Our use of capital for acquisitions and development allows us to direct our capital resources to what we believe to be the most attractive opportunities as market conditions evolve. We have historically acquired properties that we believe will meet or exceed our rate of return criteria. For acquisitions of properties with additional development, exploitation and exploration potential, we have focused on acquiring properties that we expect to operate so that we can control the timing and implementation of capital spending. In some instances, we have acquired non-operated property interests at what we believe to be attractive rates of return either because they provided a foothold in a new area of interest or complemented our existing operations. We intend to continue to acquire both operated and non-operated properties to the extent we believe they meet our return objectives. In addition, the acquisition of non-operated properties in new areas provides us with geophysical and geologic data that may lead to further acquisitions in the same area, whether on an operated or non-operated basis.
Due to the geographic concentration of our oil and natural gas properties in the Williston Basin, we believe the primary sources of opportunities, challenges and risks related to our business for both the short and long-term are:
Commodity prices for oil and natural gas;
Transportation capacity;
Availability and cost of services; and
Availability of qualified personnel.
Our revenue, profitability and future growth rate depend substantially on factors beyond our control, such as economic, political and regulatory developments as well as competition from other sources of energy. Oil and natural gas prices historically have been volatile and may fluctuate widely in the future. Sustained periods of low prices for oil or natural gas could materially and adversely affect our financial position, our results of operations, the quantities of oil and natural gas reserves that we can economically produce and our access to capital.
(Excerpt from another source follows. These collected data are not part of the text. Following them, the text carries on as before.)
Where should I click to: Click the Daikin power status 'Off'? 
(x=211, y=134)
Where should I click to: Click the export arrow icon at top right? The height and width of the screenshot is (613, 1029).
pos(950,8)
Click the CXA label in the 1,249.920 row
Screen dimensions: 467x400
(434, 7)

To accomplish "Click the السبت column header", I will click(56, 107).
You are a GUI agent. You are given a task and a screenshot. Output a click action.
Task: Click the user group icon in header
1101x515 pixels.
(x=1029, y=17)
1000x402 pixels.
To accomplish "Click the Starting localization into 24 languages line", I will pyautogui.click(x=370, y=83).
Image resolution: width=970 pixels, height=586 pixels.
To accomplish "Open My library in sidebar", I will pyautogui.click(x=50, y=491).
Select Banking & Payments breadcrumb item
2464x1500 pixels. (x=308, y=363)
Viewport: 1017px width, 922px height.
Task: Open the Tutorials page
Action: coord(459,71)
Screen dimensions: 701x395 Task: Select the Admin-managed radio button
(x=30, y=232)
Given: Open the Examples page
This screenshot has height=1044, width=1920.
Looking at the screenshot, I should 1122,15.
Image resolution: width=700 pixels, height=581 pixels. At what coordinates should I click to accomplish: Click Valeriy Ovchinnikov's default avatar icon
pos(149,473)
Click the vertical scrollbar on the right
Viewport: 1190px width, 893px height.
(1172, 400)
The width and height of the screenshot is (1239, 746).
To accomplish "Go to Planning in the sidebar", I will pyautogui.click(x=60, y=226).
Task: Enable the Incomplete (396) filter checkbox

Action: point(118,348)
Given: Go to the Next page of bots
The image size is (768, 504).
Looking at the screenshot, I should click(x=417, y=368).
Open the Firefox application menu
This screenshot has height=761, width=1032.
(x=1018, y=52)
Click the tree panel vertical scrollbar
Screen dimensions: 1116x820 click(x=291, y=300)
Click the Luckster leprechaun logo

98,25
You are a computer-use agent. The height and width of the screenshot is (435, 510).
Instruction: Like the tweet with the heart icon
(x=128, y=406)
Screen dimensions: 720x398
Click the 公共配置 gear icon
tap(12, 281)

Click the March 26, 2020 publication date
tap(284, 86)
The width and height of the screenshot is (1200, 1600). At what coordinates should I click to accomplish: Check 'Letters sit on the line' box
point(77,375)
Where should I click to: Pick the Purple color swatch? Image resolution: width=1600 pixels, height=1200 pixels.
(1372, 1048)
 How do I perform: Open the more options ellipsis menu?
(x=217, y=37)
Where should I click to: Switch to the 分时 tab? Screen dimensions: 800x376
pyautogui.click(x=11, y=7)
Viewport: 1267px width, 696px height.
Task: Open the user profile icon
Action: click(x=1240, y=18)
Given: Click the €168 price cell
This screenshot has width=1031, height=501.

Prices for oil and natural gas can fluctuate widely in response to relatively minor changes in the global and regional supply of and demand for oil and natural gas, as well as market uncertainty, economic conditions and a variety of additional factors. Since the inception of our oil and natural gas activities, commodity prices have experienced significant fluctuations. We enter into crude oil sales contracts with purchasers who have access to crude oil transportation capacity, utilize derivative financial instruments to manage our commodity price risk, and enter into physical delivery contracts to manage our price differentials. In an effort to improve price realizations from the sale of our oil and natural gas, we manage our commodities marketing activities in-house, which enables us to market and sell our oil and natural gas to a broader array of potential purchasers. Due to the availability of other markets and pipeline connections, we do not believe that the loss of any single oil or natural gas customer would have a material adverse effect on our results of operations or cash flows. Additionally, we sell a significant amount of our crude oil production through gathering systems connected to multiple pipeline and rail facilities. These gathering systems, which originate at the wellhead, reduce the need to transport barrels by truck from the wellhead. Currently, we flow approximately 85% of our gross operated oil production through these gathering systems.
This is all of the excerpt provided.